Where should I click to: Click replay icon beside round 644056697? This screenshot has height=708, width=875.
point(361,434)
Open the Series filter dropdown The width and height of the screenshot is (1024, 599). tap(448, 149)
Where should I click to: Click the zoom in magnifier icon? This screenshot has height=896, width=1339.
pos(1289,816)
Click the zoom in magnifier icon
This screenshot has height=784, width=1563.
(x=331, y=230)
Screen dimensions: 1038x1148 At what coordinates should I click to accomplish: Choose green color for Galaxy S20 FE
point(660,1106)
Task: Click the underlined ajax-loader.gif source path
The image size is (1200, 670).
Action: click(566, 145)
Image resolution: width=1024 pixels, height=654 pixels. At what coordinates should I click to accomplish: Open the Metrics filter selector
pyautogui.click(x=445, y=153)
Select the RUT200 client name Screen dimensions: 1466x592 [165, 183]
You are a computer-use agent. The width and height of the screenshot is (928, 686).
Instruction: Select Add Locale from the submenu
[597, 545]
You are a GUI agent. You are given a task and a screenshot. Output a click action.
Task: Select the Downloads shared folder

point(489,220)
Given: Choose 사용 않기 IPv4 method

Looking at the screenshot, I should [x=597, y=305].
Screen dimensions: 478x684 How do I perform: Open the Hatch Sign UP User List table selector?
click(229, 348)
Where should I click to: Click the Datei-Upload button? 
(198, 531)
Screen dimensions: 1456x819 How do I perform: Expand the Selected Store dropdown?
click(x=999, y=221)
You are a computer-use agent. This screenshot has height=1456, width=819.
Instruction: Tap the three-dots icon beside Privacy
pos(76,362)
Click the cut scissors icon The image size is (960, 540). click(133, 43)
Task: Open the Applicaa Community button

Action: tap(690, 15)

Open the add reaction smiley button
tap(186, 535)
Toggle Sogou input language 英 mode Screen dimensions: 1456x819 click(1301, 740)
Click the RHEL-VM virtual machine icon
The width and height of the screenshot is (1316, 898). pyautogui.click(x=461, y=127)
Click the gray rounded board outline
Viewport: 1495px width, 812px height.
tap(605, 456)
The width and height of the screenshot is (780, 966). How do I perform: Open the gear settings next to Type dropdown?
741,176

= = = = = = =

▸ **STATED PROBLEM**: Render the items from the very first line through the line containing "Click the cut", inclusive, as a JSON list of strings with one string per line and blank lines omitted.

▸ **REPLY**:
[
  "Where should I click to: Click replay icon beside round 644056697? This screenshot has height=708, width=875.",
  "point(361,434)",
  "Open the Series filter dropdown The width and height of the screenshot is (1024, 599). tap(448, 149)",
  "Where should I click to: Click the zoom in magnifier icon? This screenshot has height=896, width=1339.",
  "pos(1289,816)",
  "Click the zoom in magnifier icon",
  "This screenshot has height=784, width=1563.",
  "(x=331, y=230)",
  "Screen dimensions: 1038x1148 At what coordinates should I click to accomplish: Choose green color for Galaxy S20 FE",
  "point(660,1106)",
  "Task: Click the underlined ajax-loader.gif source path",
  "The image size is (1200, 670).",
  "Action: click(566, 145)",
  "Image resolution: width=1024 pixels, height=654 pixels. At what coordinates should I click to accomplish: Open the Metrics filter selector",
  "pyautogui.click(x=445, y=153)",
  "Select the RUT200 client name Screen dimensions: 1466x592 [165, 183]",
  "You are a computer-use agent. The width and height of the screenshot is (928, 686).",
  "Instruction: Select Add Locale from the submenu",
  "[597, 545]",
  "You are a GUI agent. You are given a task and a screenshot. Output a click action.",
  "Task: Select the Downloads shared folder",
  "point(489,220)",
  "Given: Choose 사용 않기 IPv4 method",
  "Looking at the screenshot, I should [x=597, y=305].",
  "Screen dimensions: 478x684 How do I perform: Open the Hatch Sign UP User List table selector?",
  "click(229, 348)",
  "Where should I click to: Click the Datei-Upload button? ",
  "(198, 531)",
  "Screen dimensions: 1456x819 How do I perform: Expand the Selected Store dropdown?",
  "click(x=999, y=221)",
  "You are a computer-use agent. This screenshot has height=1456, width=819.",
  "Instruction: Tap the three-dots icon beside Privacy",
  "pos(76,362)",
  "Click the cut scissors icon The image size is (960, 540). click(133, 43)"
]